Given passage:

*** Block opens ***

The result of the ^ operator is 0 if both bit values are 0, or if both bit values are 1. The result for each bit is 1 if either bit value is 1 and the other is 0.

6.5.7 Logical Operators

The logical operators are AND (&&) and OR ( || ). These operators guarantee left-to-right evaluation. The result of the expression (of type int ) is either 0 (false) or 1 (true). The operands need not have the same type, but both types must be scalar. If the compiler can make an evaluation by examining only the left operand, the right operand is not evaluated. Consider the following expression:


E1 && E2

The result of this expression is 1 if both operands are nonzero, or 0 if one operand is 0. If expression E1 is 0, expression E2 is not evaluated because the result is the same regardless of E2's value.

Similarly, the following expression is 1 if either operand is nonzero, and 0 otherwise. If expression E1 is nonzero, expression E2 is not evaluated, because the result is the same regardless of E2's value.


E1 || E2

6.6 Conditional Operator

The conditional operator (?:) takes three operands. It tests the result of the first operand and then evaluates one of the other two operands based on the result of the first. Consider the following example:


E1  ?  E2  :  E3

If expression E1 is nonzero (true), then E2 is evaluated, and that is the value of the conditional expression. If E1 is 0 (false), E3 is evaluated, and that is the value of the conditional expression. Conditional expressions associate from right to left. In the following example, the conditional operator is used to get the minimum of x and y :


a = (x < y) ? x : y;     /* a = min(x, y)  */ 

There is a sequence point after the first expression (E1). The following example's result is predictable, and is not subject to unplanned side effects:


i++ > j ? y[i] : x[i]; 

The conditional operator does not produce an lvalue. Therefore, a statement such as a ? x : y = 10 is not valid.

*** Block closes ***

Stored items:

*** Block opens ***

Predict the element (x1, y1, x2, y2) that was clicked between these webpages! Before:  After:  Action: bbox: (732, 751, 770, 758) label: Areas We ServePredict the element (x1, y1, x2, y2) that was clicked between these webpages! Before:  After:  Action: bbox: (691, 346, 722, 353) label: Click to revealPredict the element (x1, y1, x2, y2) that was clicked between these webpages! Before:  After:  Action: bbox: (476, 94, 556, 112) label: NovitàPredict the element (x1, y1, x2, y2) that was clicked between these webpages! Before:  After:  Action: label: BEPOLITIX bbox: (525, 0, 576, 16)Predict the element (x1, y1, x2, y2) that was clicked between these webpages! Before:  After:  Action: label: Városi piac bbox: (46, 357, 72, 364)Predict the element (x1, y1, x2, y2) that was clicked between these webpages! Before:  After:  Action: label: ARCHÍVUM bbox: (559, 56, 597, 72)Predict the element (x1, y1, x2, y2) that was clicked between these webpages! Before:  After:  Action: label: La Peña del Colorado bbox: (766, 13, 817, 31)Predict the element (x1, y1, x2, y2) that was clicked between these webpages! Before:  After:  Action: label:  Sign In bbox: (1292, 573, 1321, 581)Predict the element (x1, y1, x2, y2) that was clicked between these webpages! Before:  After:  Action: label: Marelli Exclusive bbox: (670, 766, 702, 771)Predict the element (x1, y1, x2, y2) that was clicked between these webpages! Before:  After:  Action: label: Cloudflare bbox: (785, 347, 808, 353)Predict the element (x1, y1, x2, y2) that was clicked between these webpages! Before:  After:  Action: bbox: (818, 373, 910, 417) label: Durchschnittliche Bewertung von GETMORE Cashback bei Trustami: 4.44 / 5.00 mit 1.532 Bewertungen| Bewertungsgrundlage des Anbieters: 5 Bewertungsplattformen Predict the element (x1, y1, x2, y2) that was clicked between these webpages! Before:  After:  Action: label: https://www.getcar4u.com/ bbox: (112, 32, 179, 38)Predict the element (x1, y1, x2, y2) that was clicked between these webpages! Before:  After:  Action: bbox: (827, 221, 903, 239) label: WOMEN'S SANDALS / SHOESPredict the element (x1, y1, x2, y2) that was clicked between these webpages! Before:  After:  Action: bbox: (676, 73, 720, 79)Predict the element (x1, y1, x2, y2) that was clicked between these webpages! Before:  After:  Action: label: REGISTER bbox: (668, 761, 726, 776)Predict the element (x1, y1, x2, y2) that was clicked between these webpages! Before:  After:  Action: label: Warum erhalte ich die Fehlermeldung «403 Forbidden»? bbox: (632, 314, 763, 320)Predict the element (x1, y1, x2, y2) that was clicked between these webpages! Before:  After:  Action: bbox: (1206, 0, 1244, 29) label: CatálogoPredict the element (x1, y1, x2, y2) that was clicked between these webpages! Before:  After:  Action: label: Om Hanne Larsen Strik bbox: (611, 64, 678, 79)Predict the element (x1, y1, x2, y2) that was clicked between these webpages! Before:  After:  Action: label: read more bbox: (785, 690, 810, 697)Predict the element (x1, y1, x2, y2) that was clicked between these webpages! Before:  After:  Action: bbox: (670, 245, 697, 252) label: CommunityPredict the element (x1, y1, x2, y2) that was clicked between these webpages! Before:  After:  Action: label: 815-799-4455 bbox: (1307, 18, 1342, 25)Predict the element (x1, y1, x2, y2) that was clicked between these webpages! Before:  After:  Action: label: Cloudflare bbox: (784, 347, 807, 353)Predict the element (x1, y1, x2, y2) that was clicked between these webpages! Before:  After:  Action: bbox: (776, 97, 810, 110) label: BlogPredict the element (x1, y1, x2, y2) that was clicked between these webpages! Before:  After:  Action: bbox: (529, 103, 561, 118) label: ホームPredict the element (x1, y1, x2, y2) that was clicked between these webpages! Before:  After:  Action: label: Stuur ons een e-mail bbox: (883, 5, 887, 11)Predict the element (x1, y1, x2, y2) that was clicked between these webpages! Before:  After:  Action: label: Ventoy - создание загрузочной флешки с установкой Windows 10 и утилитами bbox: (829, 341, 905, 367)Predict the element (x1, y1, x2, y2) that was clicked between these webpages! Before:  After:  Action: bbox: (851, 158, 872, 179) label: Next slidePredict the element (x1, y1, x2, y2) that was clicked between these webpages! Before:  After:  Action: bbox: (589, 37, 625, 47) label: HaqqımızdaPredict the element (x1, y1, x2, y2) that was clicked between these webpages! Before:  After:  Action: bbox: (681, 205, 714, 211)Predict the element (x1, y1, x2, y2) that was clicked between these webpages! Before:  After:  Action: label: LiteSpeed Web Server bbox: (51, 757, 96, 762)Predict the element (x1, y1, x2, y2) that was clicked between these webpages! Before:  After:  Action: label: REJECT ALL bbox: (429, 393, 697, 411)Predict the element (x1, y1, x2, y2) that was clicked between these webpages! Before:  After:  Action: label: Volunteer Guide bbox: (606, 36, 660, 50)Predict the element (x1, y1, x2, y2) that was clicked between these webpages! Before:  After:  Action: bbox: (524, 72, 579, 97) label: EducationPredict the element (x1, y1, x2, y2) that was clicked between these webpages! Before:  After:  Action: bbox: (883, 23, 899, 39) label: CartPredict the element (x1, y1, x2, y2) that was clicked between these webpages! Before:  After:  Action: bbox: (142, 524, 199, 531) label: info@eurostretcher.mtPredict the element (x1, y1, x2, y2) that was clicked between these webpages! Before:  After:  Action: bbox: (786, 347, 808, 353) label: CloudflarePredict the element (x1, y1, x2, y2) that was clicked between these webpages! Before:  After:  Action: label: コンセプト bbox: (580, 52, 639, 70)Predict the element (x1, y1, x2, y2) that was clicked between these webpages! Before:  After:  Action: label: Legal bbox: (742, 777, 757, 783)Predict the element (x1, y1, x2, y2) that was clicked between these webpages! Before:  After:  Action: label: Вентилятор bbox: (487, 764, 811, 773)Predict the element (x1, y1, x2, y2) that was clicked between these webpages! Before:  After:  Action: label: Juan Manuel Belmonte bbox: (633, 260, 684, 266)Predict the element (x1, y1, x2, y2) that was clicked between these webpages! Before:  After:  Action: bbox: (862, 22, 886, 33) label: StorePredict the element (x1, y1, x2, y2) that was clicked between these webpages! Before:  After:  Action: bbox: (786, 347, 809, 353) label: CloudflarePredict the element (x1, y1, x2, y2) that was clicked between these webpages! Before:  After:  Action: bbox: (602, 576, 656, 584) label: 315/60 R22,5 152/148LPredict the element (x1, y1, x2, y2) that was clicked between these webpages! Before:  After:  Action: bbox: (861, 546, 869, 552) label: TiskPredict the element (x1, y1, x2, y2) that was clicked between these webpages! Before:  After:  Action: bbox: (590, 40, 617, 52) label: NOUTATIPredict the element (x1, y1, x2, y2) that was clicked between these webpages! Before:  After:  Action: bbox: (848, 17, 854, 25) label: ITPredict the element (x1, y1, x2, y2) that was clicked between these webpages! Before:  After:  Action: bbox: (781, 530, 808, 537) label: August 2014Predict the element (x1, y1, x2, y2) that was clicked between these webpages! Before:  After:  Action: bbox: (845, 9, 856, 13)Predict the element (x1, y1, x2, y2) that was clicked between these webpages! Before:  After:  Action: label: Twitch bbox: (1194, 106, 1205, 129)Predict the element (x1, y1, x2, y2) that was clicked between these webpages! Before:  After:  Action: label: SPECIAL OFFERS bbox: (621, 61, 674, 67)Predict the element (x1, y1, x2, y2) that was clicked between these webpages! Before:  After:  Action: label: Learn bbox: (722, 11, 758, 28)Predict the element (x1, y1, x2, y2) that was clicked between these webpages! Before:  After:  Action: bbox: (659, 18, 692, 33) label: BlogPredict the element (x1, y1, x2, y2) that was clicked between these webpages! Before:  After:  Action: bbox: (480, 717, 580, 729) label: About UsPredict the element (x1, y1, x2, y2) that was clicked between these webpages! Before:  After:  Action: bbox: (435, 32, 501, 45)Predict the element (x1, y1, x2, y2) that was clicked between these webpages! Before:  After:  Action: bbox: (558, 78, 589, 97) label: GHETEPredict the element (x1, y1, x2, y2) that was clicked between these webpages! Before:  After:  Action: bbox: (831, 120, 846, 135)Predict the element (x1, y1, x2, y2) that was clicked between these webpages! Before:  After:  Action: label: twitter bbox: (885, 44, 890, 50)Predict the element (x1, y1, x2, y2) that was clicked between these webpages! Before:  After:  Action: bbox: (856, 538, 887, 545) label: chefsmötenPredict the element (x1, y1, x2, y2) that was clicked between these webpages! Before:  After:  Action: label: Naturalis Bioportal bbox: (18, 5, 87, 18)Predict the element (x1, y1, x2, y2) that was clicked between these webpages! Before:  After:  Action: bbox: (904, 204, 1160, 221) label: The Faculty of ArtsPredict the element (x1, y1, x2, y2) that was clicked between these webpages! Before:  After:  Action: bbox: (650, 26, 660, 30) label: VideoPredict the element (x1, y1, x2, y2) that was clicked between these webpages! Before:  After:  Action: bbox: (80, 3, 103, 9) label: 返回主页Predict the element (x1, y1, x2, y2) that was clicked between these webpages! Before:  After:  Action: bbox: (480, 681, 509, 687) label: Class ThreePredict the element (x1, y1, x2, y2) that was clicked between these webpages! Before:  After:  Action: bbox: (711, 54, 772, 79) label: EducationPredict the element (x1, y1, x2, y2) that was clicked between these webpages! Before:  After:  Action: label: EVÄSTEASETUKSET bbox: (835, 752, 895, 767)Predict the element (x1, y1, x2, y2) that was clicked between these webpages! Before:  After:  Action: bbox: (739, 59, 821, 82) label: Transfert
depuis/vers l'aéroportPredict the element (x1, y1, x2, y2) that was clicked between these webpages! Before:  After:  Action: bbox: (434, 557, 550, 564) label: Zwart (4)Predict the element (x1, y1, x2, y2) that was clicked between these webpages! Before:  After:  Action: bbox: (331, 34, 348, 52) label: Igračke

*** Block closes ***

Task statement:
Reproduce the passage on C operators between "If expression E1 is nonzero (true), then" and "is not valid.", inclusive, substituting "l-value" for "lvalue".

Result of this exercise:
If expression E1 is nonzero (true), then E2 is evaluated, and that is the value of the conditional expression. If E1 is 0 (false), E3 is evaluated, and that is the value of the conditional expression. Conditional expressions associate from right to left. In the following example, the conditional operator is used to get the minimum of x and y :


a = (x < y) ? x : y;     /* a = min(x, y)  */ 

There is a sequence point after the first expression (E1). The following example's result is predictable, and is not subject to unplanned side effects:


i++ > j ? y[i] : x[i]; 

The conditional operator does not produce an l-value. Therefore, a statement such as a ? x : y = 10 is not valid.